Drop all the NaN values to prevent data skew

In [None]:
toronto_merged_nonan = toronto_merged.dropna(subset=['Cluster Labels'])

Plotting the clusters on the map

In [None]:
import matplotlib.cm as cm
import matplotlib.colors as colors

In [None]:
map_clusters = folium.Map(location=[latitude, longitude], zoom_start=11)

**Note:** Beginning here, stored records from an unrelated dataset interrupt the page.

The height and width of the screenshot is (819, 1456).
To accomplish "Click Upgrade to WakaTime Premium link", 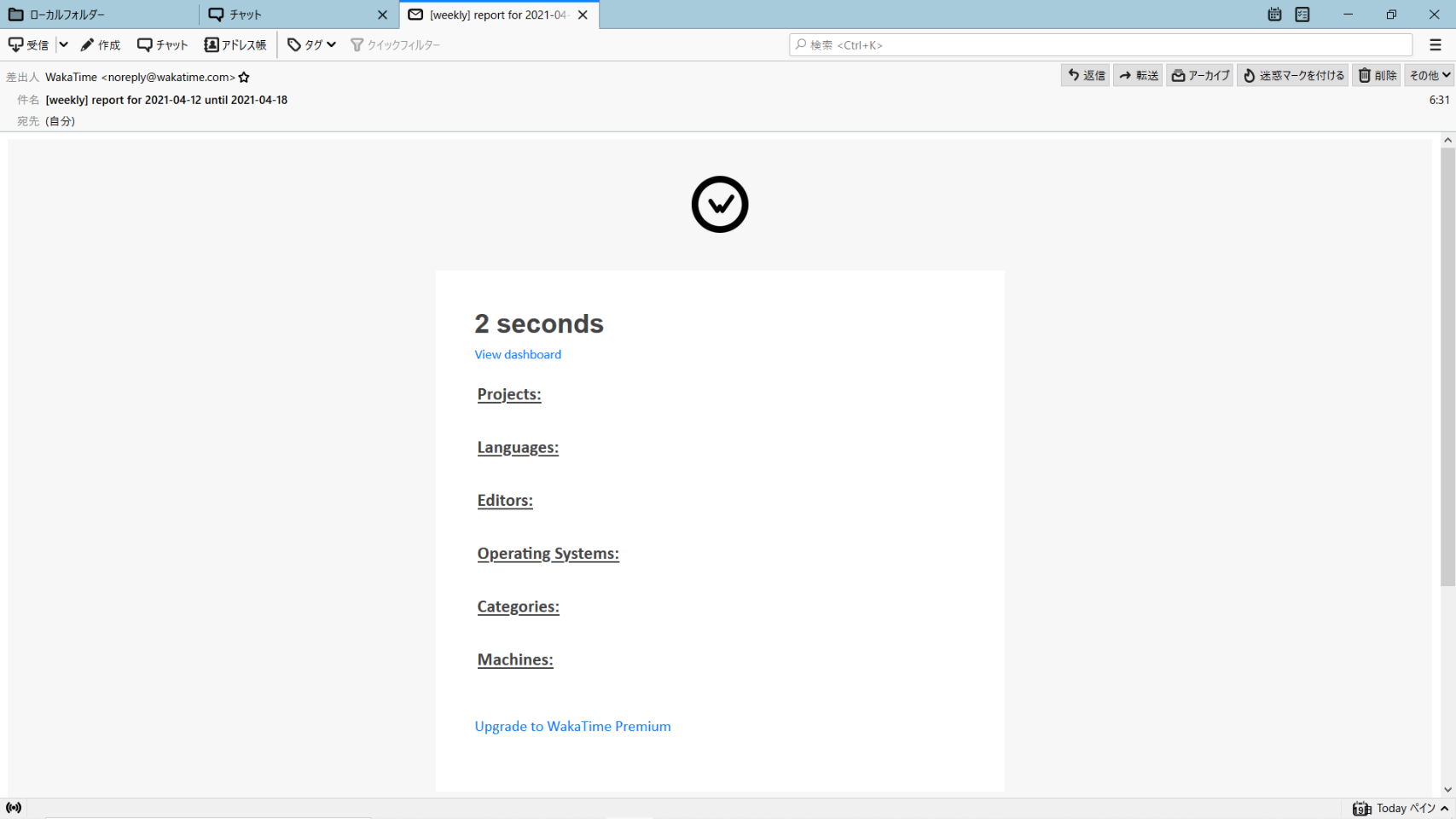I will coord(572,727).
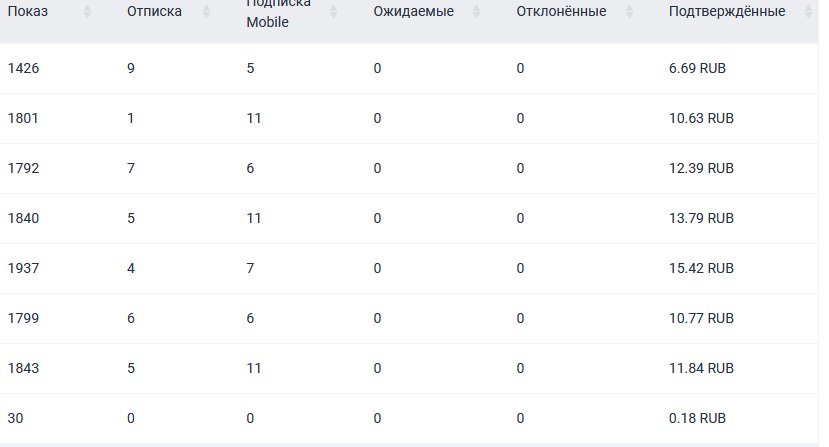829x447 pixels.
Task: Click the Отписка column header label
Action: [x=154, y=11]
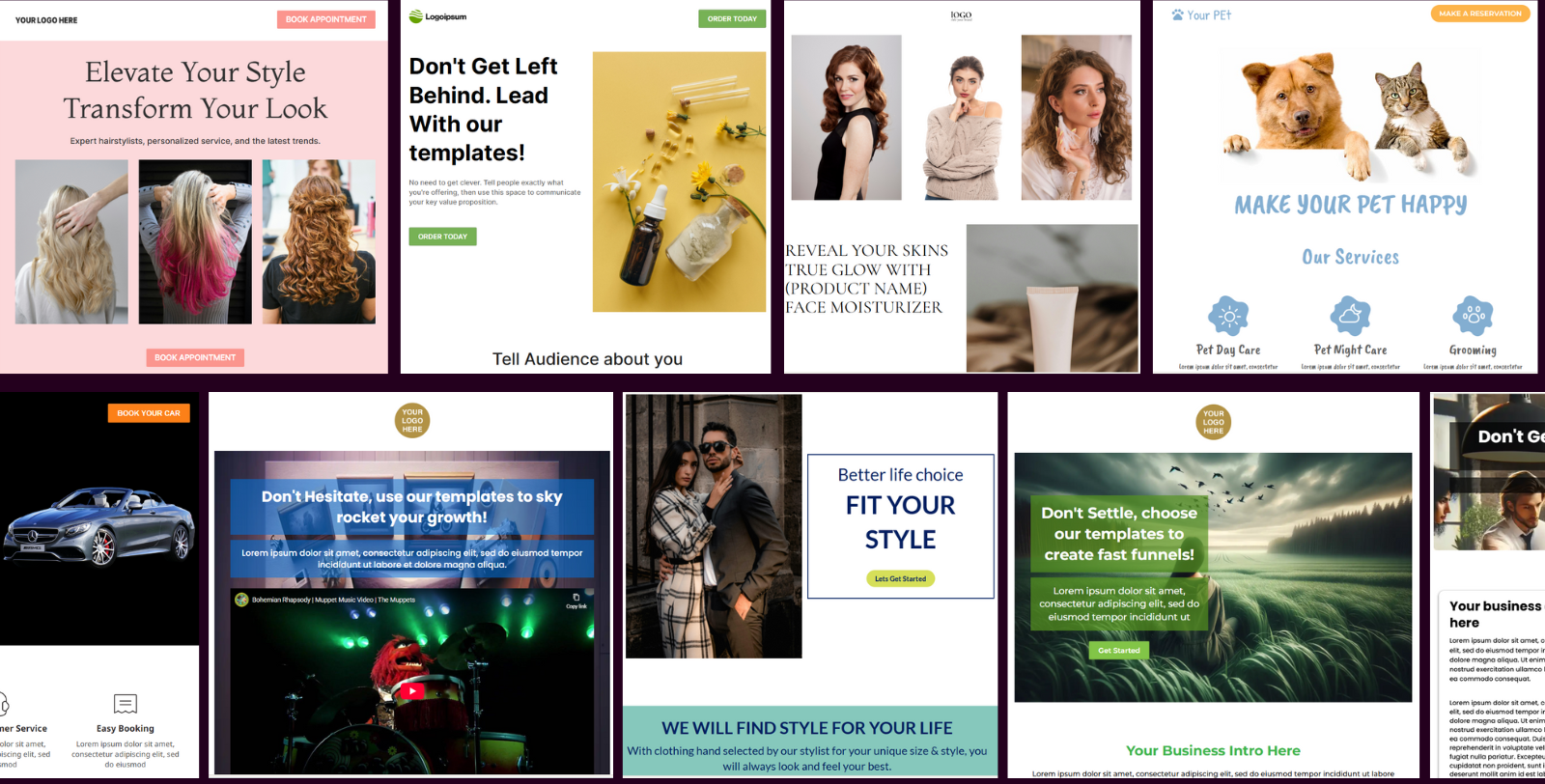Click the top Book Appointment button

point(326,19)
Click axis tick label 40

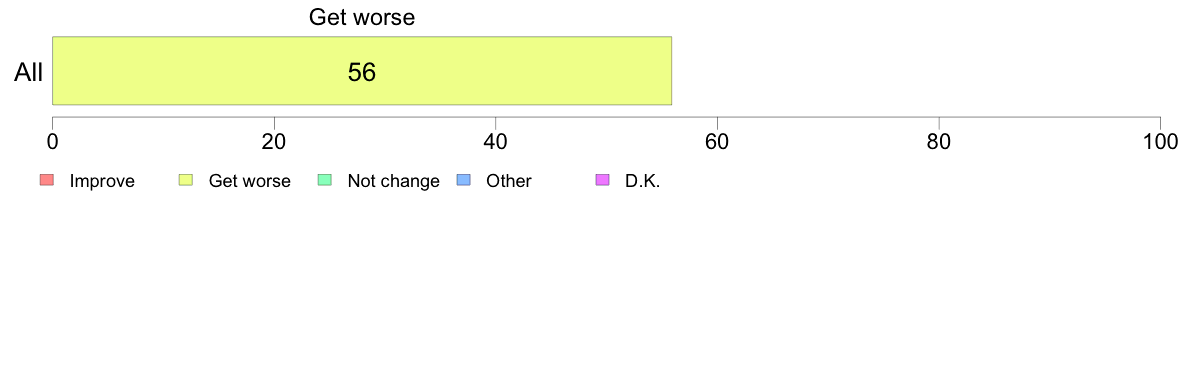pos(496,141)
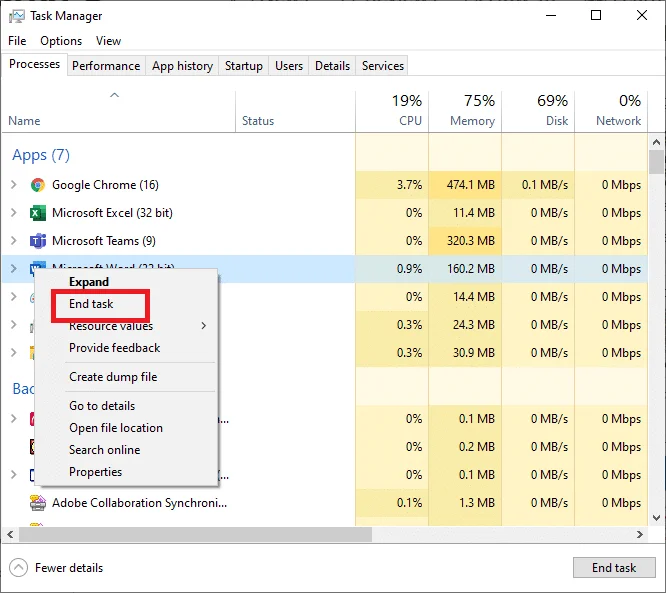This screenshot has height=593, width=666.
Task: Expand the Google Chrome process group
Action: pos(14,185)
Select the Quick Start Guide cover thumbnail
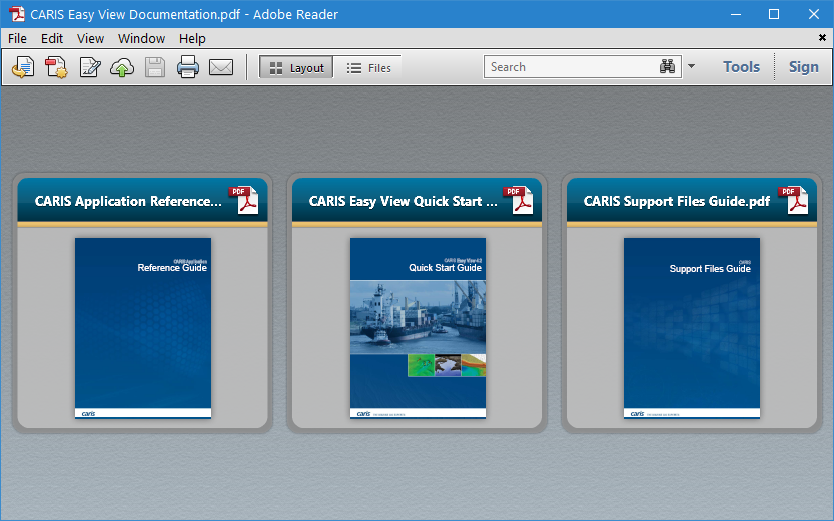Viewport: 834px width, 521px height. pos(417,327)
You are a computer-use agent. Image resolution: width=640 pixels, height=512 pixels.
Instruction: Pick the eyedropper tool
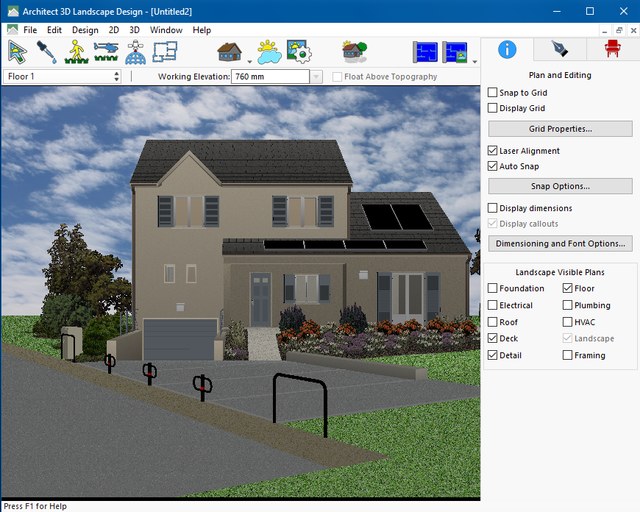point(47,51)
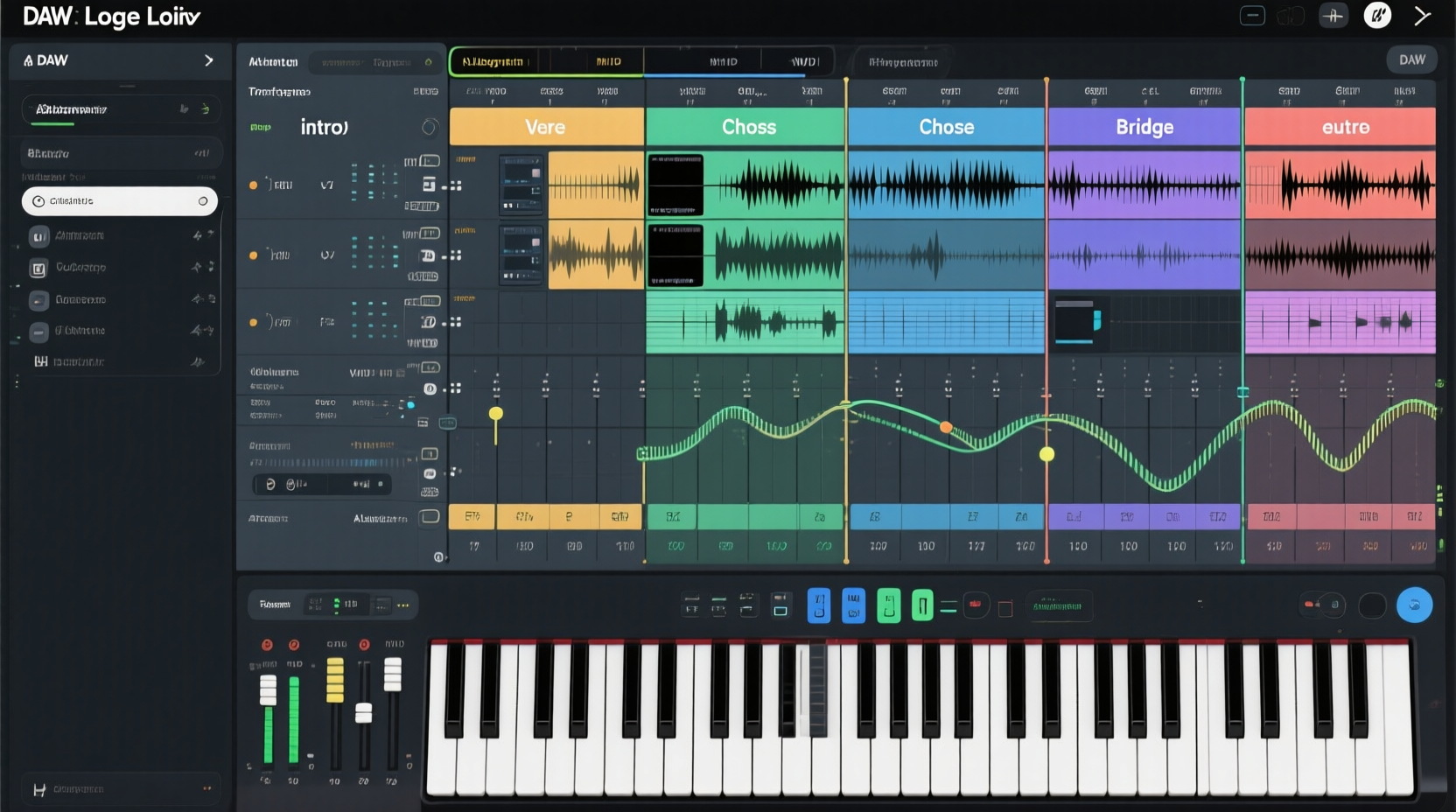
Task: Click the blue circular button above the keyboard
Action: click(x=1413, y=605)
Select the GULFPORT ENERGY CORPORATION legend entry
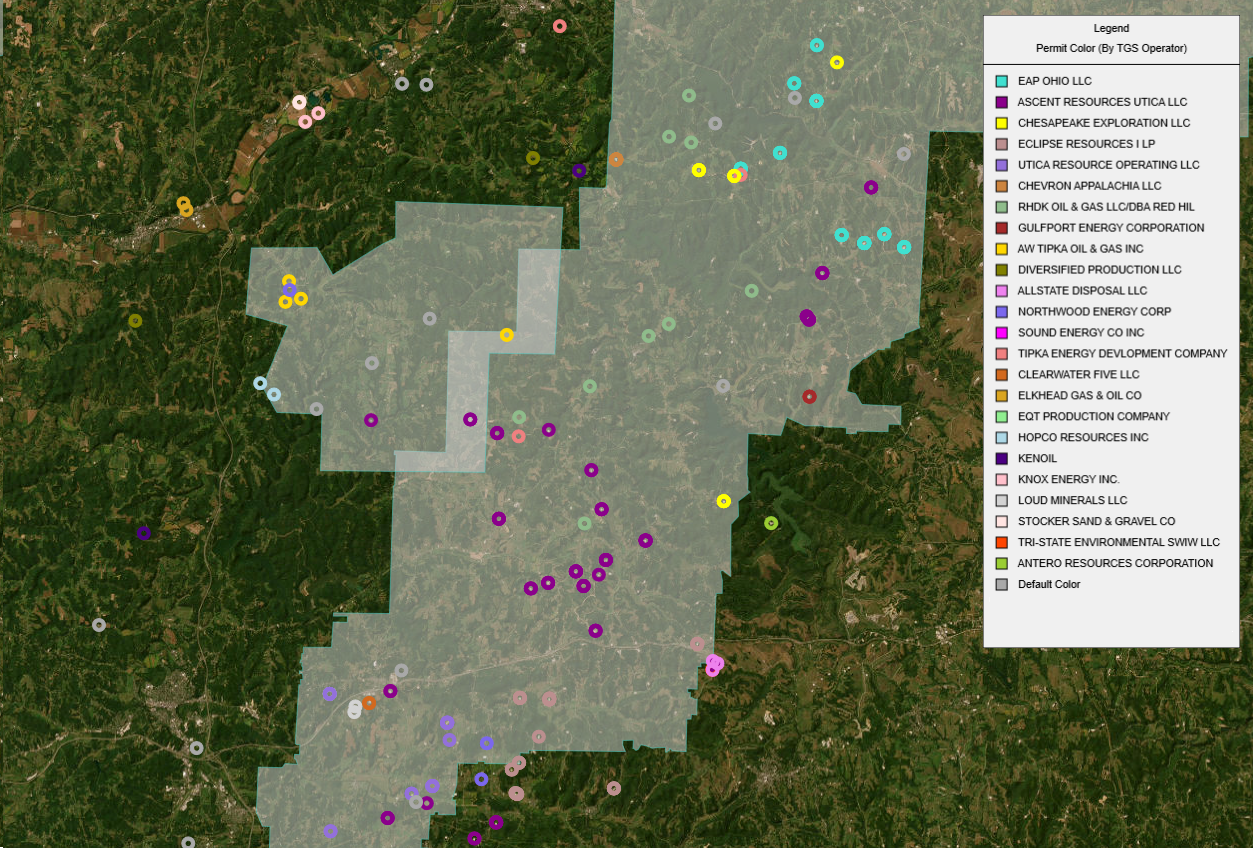The height and width of the screenshot is (848, 1253). tap(1110, 228)
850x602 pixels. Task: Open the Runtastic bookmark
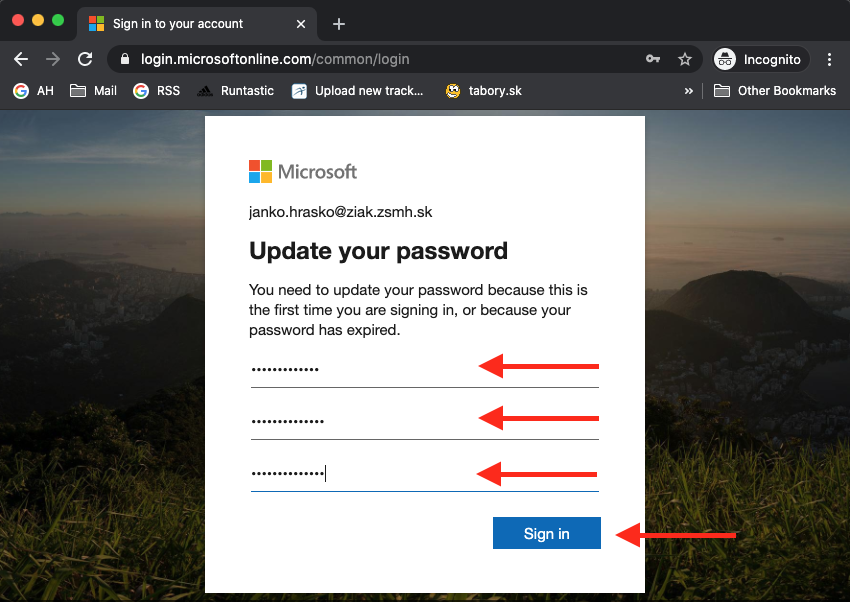pos(236,91)
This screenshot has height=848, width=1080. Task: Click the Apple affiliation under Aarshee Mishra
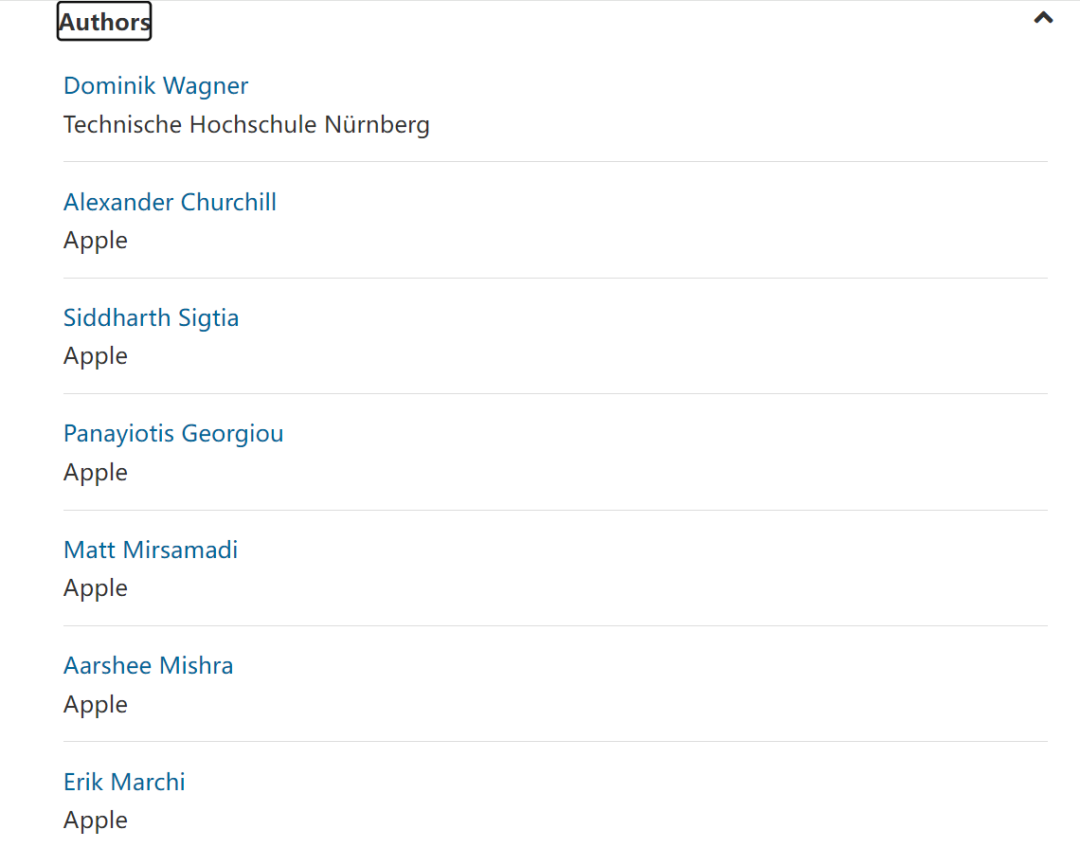click(96, 705)
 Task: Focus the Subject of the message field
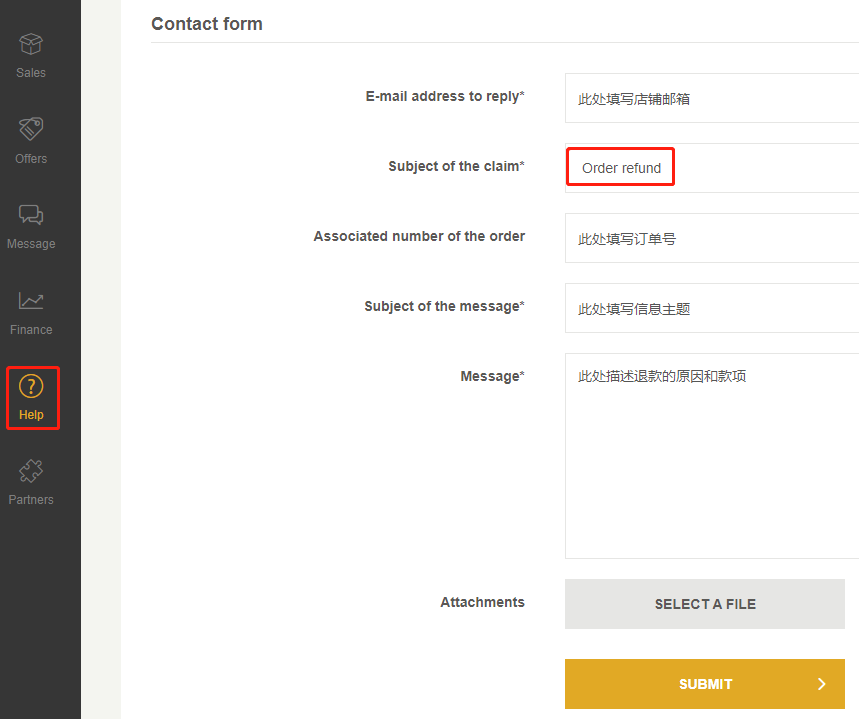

# set color scheme for the clusters
x = np.arange(k_num_clusters)
ys = [i + x + (i*x)**2 for i in range(k_num_clusters)]
colors_array = cm.rainbow(np.linspace(0, 1, len(ys)))
rainbow = [colors.rgb2hex(i) for i in colors_array]

# add markers to the map
markers_colors = []
for lat, lon, poi, cluster in zip(toronto_merged_nonan['Latitude'], toronto_merged_nonan['Longitude'], toronto_merged_nonan['Neighbourhood'], toronto_merged_nonan['Cluster Labels']):
    label = folium.Popup('Cluster ' + str(int(cluster) +1) + '\n' + str(poi) , parse_html=True)
    folium.CircleMarker(
        [lat, lon],
        radius=5,
        popup=label,
        color=rainbow[int(cluster-1)],
        fill=True,
        fill_color=rainbow[int(cluster-1)]
        ).add_to(map_clusters)
        
map_clusters

Let's verify each of our clusters

Cluster 1

In [None]:
toronto_merged_nonan.loc[toronto_merged_nonan['Cluster Labels'] == 0, toronto_merged_nonan.columns[[1] + list(range(5, toronto_merged_nonan.shape[1]))]]

Cluster 2

In [None]:
toronto_merged_nonan.loc[toronto_merged_nonan['Cluster Labels'] == 1, toronto_merged_nonan.columns[[1] + list(range(5, toronto_merged_nonan.shape[1]))]]

Cluster 3

In [None]:
toronto_merged_nonan.loc[toronto_merged_nonan['Cluster Labels'] == 2, toronto_merged_nonan.columns[[1] + list(range(5, toronto_merged_nonan.shape[1]))]]

Cluster 4

In [None]:
toronto_merged_nonan.loc[toronto_merged_nonan['Cluster Labels'] == 3, toronto_merged_nonan.columns[[1] + list(range(5, toronto_merged_nonan.shape[1]))]]

Cluster 5

In [None]:
toronto_merged_nonan.loc[toronto_merged_nonan['Cluster Labels'] == 4, toronto_merged_nonan.columns[[1] + list(range(5, toronto_merged_nonan.shape[1]))]]

We have successfully cluster Toronto neighbourhood based on venue categories!